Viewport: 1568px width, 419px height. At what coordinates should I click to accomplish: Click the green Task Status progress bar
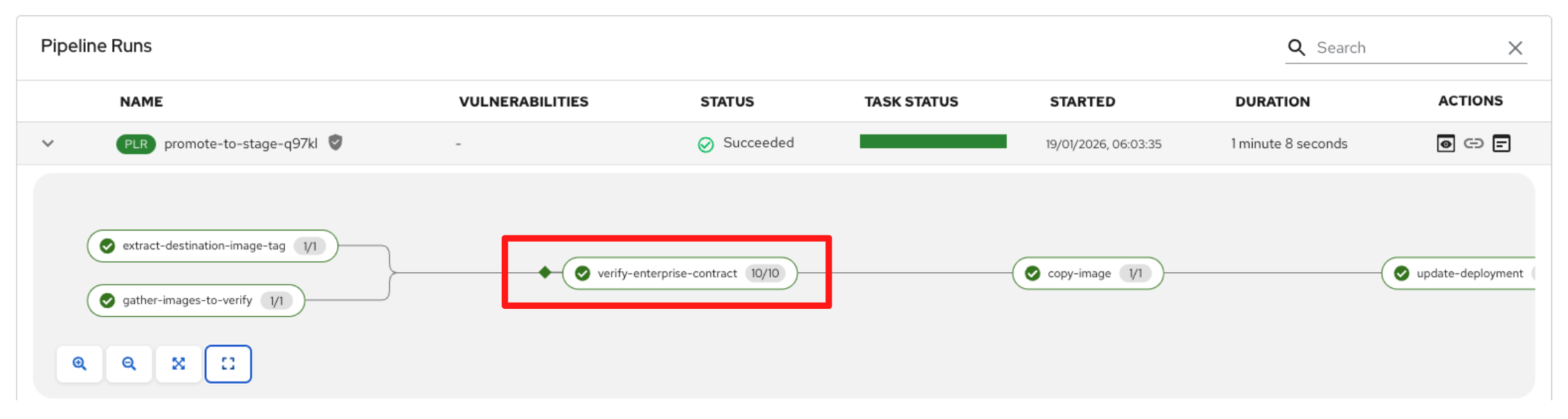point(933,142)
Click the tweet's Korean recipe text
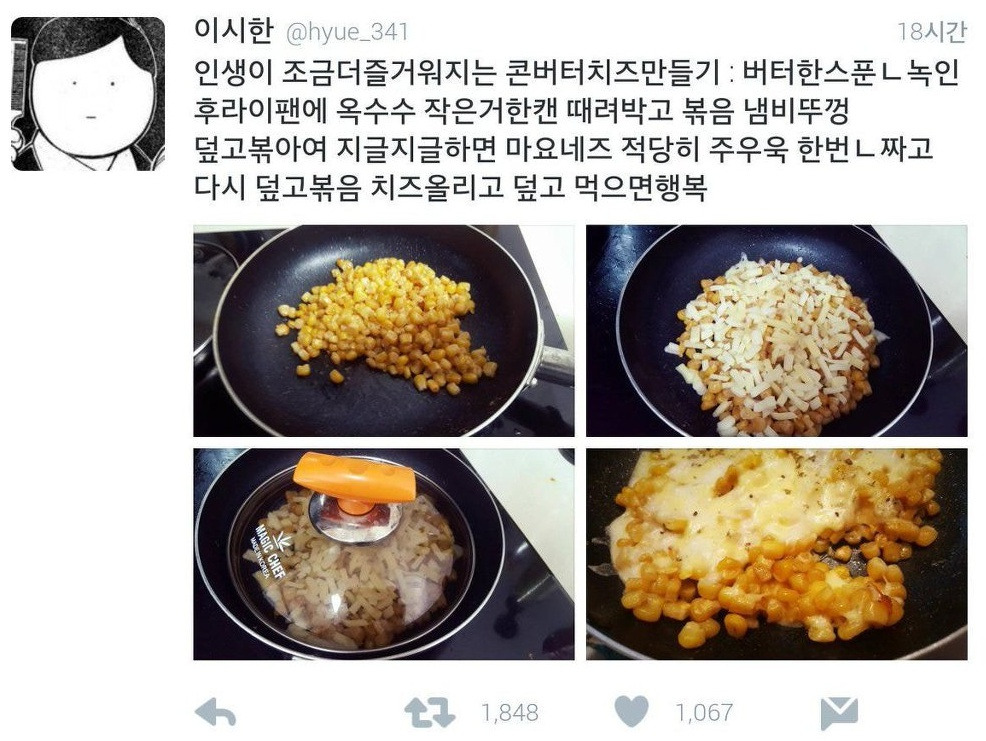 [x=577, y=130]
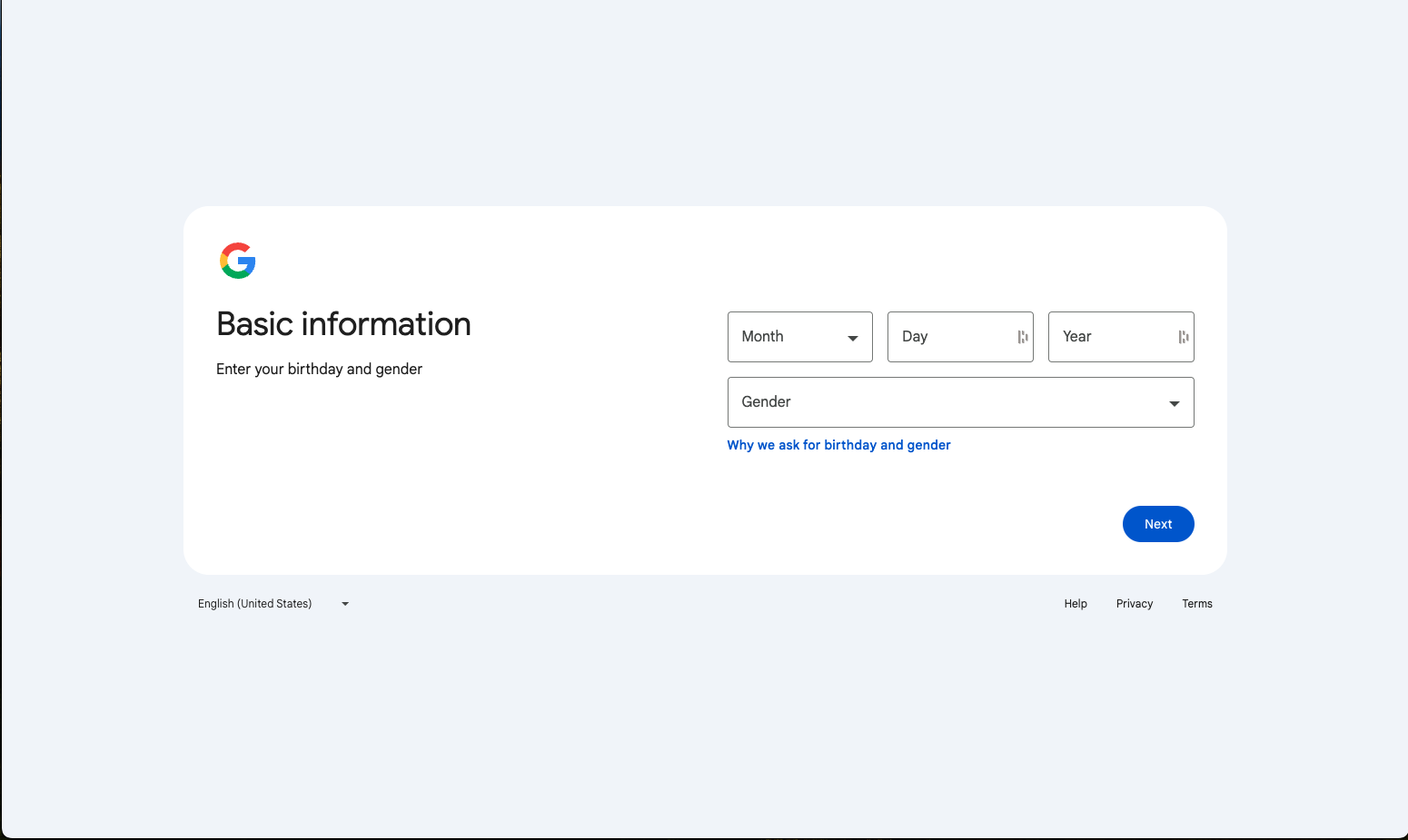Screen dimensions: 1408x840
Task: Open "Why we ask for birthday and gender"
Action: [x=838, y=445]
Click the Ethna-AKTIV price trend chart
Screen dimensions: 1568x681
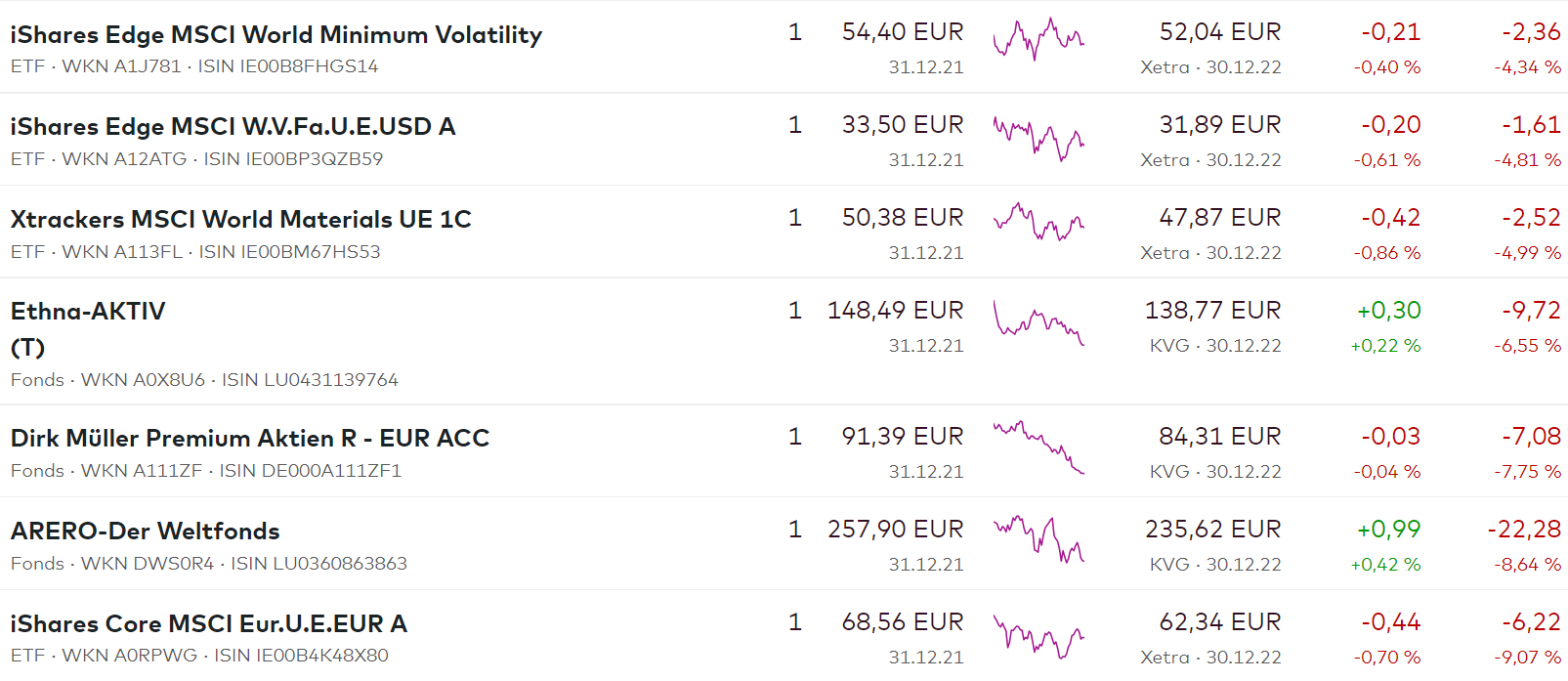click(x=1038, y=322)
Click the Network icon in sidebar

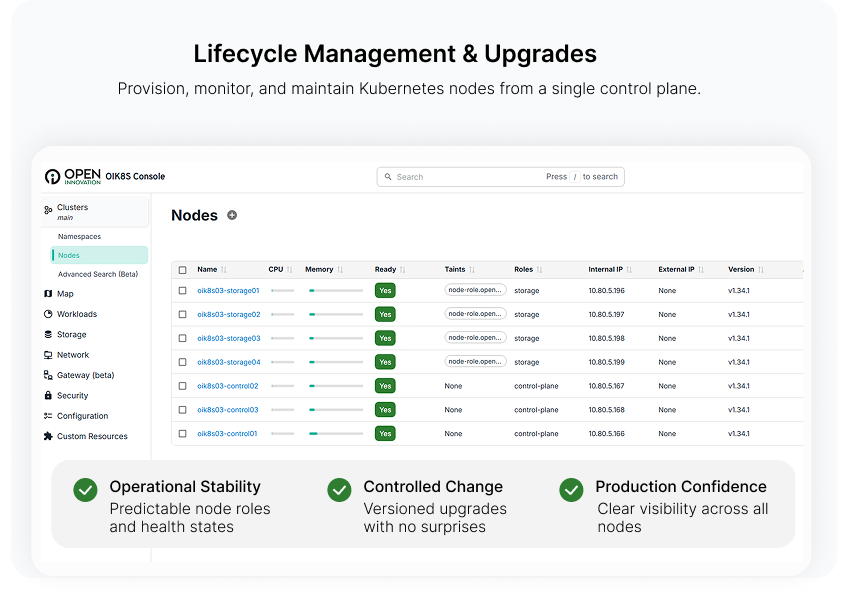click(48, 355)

*****

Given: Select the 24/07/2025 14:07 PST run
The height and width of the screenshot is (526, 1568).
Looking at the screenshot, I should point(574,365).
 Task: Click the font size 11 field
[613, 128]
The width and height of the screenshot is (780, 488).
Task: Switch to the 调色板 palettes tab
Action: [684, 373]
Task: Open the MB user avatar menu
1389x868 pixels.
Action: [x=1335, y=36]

*****

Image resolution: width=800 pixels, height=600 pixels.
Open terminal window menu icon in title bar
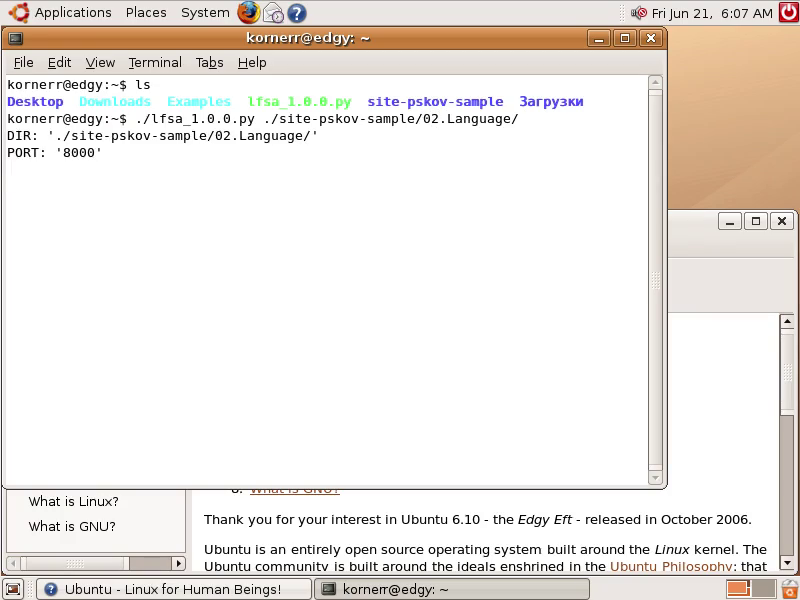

*****

GOAL OF THE EXERCISE — Your answer must be a single number: the count of lines above that hold the word "menu".

SOLUTION TO THE PROBLEM — 2